To filter chunks `ChunkFilter`s are used.

`ChunkFilters`s are user-definable classes that have a `__call__` function which accepts a `Chunks` as an input and returns a `Chunks`. Generally, the input and output `Chunks` are identical except for a reduced number of chunks defined in the internal `chunks` table.

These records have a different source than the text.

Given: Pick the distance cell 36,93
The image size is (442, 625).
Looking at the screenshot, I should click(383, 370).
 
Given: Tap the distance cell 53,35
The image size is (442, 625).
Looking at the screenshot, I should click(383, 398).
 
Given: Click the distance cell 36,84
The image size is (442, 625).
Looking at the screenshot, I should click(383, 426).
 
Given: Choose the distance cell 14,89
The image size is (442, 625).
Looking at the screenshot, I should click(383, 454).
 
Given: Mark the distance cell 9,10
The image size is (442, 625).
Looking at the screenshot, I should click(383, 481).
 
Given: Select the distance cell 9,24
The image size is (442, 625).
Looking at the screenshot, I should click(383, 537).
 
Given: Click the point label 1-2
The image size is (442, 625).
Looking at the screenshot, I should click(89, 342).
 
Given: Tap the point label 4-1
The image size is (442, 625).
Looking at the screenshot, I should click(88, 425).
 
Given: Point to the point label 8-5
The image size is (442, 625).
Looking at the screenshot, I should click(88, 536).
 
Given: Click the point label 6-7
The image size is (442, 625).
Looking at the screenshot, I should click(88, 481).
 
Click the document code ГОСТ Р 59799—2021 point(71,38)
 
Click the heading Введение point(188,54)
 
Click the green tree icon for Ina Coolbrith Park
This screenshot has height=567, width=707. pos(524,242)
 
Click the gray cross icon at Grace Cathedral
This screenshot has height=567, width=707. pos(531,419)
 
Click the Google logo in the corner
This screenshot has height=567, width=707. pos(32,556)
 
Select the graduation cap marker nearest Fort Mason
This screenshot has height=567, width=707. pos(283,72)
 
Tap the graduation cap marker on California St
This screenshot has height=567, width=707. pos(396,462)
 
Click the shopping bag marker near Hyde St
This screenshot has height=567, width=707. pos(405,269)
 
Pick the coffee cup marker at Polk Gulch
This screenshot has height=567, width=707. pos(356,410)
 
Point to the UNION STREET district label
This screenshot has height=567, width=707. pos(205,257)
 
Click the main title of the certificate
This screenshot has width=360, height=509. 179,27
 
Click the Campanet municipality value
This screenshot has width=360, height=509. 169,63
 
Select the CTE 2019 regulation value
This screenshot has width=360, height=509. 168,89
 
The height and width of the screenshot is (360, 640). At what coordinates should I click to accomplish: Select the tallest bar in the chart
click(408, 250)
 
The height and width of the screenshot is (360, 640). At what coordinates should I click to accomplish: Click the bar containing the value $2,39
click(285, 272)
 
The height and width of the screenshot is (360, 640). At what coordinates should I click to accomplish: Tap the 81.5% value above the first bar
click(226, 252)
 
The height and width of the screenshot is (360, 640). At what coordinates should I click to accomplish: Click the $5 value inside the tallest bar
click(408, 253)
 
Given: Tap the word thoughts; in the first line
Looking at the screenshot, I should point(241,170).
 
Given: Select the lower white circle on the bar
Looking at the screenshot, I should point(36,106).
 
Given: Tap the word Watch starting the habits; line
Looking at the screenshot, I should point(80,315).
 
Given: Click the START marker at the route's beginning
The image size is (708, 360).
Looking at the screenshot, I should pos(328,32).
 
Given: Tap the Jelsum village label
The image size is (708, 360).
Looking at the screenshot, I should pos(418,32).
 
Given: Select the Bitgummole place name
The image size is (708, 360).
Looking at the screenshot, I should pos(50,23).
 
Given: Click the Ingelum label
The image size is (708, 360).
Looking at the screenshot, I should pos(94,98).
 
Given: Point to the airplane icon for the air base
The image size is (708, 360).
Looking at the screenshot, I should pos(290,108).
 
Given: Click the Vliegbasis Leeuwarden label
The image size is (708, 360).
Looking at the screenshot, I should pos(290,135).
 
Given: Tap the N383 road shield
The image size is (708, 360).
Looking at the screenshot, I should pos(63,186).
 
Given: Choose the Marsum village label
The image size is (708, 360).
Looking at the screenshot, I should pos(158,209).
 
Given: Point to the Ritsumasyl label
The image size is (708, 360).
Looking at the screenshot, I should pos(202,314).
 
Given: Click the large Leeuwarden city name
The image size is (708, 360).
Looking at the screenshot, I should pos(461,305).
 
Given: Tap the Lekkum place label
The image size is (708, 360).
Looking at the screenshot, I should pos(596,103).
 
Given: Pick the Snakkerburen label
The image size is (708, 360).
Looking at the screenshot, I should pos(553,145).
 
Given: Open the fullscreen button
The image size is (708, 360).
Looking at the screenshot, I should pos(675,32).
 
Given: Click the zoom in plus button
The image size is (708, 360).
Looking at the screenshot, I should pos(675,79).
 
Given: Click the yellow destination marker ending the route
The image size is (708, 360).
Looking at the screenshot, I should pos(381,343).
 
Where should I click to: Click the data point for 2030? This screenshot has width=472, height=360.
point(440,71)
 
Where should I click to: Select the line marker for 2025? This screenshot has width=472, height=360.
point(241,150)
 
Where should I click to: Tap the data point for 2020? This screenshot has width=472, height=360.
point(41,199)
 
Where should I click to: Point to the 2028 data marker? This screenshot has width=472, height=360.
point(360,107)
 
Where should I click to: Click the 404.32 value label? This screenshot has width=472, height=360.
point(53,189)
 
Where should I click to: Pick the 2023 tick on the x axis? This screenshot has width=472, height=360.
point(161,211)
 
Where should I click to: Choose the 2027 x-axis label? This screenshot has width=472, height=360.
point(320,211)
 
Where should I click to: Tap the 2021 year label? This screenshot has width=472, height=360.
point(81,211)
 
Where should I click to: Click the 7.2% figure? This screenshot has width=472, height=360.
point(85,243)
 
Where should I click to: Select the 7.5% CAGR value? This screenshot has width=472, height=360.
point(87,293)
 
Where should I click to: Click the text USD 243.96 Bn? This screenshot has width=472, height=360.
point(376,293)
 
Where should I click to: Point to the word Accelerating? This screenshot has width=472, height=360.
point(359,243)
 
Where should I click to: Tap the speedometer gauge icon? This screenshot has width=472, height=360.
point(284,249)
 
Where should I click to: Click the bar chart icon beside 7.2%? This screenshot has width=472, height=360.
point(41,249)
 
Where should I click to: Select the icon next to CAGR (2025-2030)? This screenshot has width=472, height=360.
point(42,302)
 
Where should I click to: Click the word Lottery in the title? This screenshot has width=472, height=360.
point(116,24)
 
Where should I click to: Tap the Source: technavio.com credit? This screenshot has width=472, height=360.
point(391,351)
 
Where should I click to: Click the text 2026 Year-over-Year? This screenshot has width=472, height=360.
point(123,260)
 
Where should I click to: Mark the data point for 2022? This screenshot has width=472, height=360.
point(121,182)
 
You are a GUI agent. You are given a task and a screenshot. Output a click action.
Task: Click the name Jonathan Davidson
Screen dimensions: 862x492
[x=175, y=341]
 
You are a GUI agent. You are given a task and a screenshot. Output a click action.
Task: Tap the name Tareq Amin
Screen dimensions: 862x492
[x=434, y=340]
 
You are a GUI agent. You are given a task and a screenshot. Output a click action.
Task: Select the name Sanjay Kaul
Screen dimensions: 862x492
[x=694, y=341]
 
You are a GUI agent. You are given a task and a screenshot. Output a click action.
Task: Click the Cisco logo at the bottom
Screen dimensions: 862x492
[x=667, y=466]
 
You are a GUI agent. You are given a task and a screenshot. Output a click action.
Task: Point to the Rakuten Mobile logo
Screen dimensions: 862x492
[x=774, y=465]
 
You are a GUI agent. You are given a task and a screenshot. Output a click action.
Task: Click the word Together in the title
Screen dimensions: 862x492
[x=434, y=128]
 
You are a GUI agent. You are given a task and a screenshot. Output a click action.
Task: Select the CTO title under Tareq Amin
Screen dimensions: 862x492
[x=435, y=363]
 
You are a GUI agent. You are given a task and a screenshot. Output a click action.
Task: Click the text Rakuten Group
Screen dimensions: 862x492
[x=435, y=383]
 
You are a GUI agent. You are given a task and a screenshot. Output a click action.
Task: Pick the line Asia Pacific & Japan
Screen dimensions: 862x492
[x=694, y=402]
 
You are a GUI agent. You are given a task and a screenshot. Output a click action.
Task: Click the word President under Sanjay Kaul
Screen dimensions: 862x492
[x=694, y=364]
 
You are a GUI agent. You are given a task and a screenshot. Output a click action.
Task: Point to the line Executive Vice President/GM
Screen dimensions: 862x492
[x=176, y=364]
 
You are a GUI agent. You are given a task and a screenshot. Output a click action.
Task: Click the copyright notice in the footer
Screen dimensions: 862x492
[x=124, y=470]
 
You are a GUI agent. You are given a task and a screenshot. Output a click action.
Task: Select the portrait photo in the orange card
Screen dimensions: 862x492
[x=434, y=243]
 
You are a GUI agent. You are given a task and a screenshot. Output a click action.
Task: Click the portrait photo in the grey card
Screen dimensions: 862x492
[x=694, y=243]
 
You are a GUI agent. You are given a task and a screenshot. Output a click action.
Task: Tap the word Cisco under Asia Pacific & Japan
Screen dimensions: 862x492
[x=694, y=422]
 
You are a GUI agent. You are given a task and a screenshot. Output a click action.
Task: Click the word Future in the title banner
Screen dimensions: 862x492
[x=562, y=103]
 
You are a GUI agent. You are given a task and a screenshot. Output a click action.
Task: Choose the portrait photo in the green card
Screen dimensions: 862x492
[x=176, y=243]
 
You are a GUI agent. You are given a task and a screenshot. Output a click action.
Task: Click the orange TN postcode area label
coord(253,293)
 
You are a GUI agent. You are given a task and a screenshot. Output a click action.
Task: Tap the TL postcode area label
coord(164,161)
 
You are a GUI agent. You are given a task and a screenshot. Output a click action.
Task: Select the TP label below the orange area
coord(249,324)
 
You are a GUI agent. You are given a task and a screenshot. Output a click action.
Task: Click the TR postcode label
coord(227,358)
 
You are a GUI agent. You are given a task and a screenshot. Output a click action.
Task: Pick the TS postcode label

If a `ChunkFilter` acts on a specific attribute, this needs to be part of its `__init__` function, since `__call__` does not allow any extra information to be passed except for the input `Chunks` object.

In [None]:
from retrievall.core import ChunkFilter, Chunks


class MyFilter(ChunkFilter):
    """
    Filters out all but the first `n` chunks that happen to be
    in the input.
    """

    def __init__(self, n: int):
        self.n = n

    def __call__(self, chunks: Chunks) -> Chunks:
        return Chunks(
            corpus=chunks.corpus,
            # Just grab whatever's at the top of the table
            chunks=chunks.chunks[: self.n],
            chunk_atoms=chunks.chunk_atoms,
        )

Like chunk and attribute expressions, `ChunkFilter`s can theoretically be used a few different ways. The idiomatic use is inside the `Chunks.filter` method:

In [None]:
len(corpus.chunk("line").filter(MyFilter(3)))

3

It can also be used standalone if you want:

In [None]:
# Separate instantation and calling:
filt = MyFilter(3)

print(len(filt(corpus.chunk("line"))))

# # One-liner
print(len(MyFilter(4)(corpus.chunk("line"))))

3
4


## Existing filters
While custom `ChunkFilters` can be defined, there are 3 built-in filters that likely cover the vast majority of retrieval use cases. These filters are:
* `TopK`: Select the `k` chunks that have the highest value for a given `attr`. An optional keyword argument also allows you to flip this around and get the *lowest*-valued chunks.
* `Threshold`: Select all chunks that are greater than or less than a given threshold. (Optionally inclusive or exclusive.)
* `EqualTo`: Select all chunks that are equal to any value in a collection of input values. (The collecection can be one item long, to use this as a more traditional "is equal" kind of filter rather than an "is in" kind of filter.)

These are sufficient to cover many use cases, but more may be added in the future.